# Start of Material for the task

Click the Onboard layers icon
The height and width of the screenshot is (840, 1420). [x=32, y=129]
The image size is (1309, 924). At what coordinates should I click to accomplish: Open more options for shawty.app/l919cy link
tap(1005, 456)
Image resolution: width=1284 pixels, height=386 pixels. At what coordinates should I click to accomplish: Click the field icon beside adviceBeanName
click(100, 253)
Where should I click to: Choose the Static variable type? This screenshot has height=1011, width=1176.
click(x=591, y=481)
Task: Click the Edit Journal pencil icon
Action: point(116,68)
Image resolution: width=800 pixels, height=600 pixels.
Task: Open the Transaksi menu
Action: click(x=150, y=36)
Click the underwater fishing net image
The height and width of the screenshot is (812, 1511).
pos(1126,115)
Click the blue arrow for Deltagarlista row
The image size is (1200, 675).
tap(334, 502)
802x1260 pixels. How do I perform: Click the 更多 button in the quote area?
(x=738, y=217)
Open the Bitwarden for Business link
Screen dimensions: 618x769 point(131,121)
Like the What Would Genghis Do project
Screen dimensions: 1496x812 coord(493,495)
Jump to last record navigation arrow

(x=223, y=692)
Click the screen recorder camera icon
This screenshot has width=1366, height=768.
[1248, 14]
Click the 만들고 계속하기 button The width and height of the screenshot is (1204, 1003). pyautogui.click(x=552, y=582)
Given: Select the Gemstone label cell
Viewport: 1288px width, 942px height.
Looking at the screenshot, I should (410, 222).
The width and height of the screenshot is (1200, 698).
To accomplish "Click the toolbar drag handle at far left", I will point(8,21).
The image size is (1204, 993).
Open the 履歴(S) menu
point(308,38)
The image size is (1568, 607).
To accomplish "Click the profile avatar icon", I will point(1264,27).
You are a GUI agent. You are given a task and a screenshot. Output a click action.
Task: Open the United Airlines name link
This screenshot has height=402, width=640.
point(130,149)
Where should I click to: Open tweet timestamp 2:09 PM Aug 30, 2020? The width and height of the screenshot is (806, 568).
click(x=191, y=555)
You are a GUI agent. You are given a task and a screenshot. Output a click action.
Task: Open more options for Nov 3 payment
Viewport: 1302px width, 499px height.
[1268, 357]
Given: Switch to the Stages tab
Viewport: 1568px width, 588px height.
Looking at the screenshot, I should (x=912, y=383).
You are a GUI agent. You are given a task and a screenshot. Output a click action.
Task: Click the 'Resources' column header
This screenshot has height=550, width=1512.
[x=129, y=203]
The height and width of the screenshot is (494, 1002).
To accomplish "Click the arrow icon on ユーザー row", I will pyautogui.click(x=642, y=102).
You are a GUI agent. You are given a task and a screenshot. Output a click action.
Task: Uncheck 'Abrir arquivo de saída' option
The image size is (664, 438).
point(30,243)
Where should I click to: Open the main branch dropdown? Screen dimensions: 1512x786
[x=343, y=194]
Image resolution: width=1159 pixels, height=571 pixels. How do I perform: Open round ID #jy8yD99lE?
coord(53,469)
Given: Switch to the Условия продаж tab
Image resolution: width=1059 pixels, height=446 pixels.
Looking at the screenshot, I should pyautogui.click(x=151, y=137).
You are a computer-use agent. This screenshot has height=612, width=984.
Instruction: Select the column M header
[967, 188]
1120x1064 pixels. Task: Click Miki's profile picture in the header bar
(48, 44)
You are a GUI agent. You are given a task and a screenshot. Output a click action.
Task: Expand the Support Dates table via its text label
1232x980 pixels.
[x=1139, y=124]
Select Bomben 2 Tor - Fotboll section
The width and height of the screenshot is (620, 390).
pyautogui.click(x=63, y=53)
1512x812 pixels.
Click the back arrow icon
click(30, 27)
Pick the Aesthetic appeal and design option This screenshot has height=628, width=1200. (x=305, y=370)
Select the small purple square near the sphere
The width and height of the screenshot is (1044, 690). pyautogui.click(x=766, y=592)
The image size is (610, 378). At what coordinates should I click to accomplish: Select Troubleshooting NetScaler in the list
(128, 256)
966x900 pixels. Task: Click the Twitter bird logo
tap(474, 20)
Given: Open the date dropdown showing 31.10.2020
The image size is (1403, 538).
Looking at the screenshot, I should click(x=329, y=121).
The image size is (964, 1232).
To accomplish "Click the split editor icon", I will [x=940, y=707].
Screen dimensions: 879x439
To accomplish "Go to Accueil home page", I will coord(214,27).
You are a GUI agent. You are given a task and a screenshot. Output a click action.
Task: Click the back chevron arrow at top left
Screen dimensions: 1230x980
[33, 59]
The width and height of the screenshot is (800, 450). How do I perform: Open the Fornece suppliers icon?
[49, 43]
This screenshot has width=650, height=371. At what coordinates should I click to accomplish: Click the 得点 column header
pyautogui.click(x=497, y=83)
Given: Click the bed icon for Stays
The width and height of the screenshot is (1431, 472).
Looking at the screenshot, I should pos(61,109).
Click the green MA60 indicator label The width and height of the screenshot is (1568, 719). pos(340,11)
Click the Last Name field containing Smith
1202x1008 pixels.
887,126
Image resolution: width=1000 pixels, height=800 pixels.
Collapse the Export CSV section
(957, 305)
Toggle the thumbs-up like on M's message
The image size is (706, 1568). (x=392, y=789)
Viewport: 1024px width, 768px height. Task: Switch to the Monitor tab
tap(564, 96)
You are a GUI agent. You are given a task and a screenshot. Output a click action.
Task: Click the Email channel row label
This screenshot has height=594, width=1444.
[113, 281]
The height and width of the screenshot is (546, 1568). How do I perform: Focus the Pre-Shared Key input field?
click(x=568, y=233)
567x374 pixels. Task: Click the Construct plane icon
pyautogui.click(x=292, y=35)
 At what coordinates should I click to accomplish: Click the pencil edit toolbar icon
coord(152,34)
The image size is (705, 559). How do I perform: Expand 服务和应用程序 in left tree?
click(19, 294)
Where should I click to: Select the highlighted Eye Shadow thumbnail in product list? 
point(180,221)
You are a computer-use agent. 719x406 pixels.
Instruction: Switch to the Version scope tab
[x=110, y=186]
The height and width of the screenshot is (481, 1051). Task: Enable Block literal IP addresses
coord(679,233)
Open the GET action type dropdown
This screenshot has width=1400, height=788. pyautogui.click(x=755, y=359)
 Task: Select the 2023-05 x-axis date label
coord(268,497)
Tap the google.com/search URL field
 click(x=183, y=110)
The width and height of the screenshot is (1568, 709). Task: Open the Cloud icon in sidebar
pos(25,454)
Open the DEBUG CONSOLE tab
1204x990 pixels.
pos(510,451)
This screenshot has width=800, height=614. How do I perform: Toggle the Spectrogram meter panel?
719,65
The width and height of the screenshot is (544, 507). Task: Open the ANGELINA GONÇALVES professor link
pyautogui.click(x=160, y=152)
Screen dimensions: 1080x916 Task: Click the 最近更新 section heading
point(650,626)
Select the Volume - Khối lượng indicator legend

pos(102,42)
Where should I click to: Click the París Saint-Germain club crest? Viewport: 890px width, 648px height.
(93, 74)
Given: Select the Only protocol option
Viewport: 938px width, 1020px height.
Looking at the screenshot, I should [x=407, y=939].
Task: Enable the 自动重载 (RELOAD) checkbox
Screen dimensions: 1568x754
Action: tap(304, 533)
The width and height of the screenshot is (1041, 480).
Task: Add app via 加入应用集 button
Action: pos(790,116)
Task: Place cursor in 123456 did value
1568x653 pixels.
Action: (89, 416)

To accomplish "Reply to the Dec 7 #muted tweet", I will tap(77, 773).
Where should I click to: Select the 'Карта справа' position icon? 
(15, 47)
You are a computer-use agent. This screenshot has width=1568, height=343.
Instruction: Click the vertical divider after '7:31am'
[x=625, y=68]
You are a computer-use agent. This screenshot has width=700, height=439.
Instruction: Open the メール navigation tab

# End of Material for the task

> **Exercise instructions**:
Which lines in the data above contain the string "pencil"? List every one, treating uppercase and lowercase as different.

> **Reply**:
Task: Click the Edit Journal pencil icon
 At what coordinates should I click to accomplish: Click the pencil edit toolbar icon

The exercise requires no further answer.